_Task requirements_
Look below for the line that contains "This screenshot has width=1120, height=1091.", then quote it and all the lines after it, exactly, with the pictures left out.

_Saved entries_
● ● ● ●

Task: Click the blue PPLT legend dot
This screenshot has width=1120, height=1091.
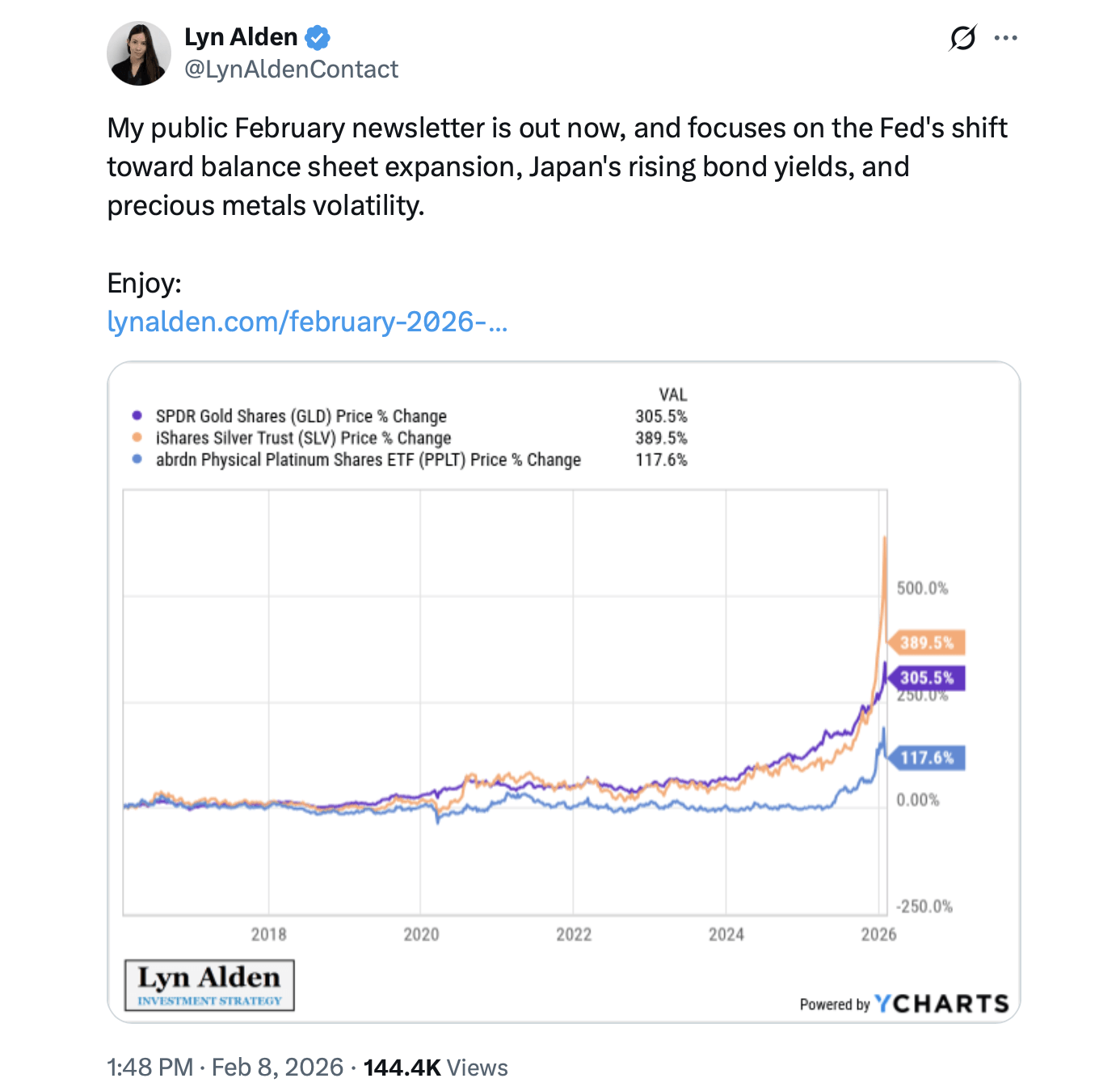Action: click(137, 459)
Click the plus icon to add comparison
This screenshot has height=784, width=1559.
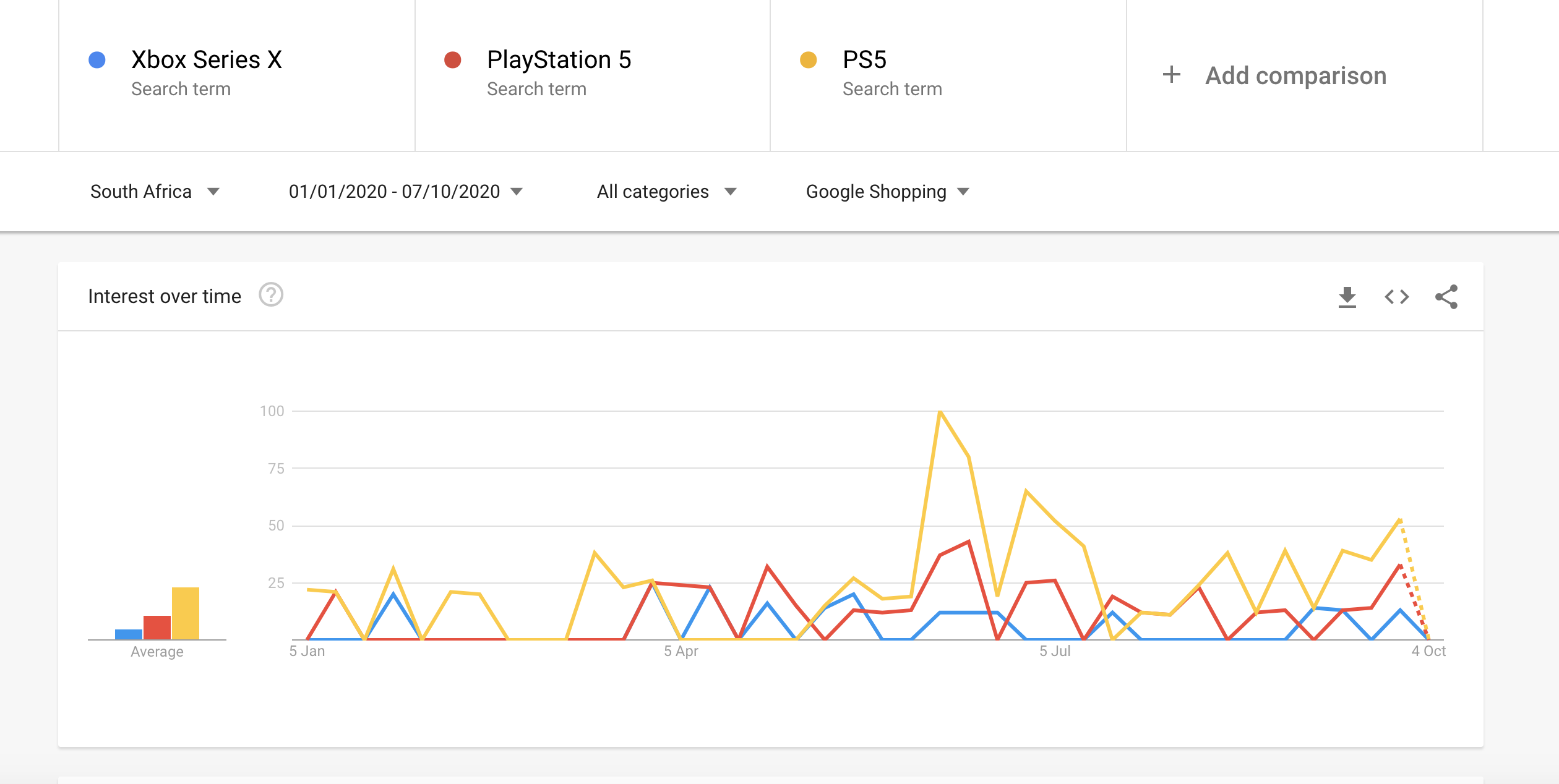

● ● ● ●

_Written answer_
This screenshot has width=1120, height=1091.
Action: click(137, 459)
Click the plus icon to add comparison
This screenshot has height=784, width=1559.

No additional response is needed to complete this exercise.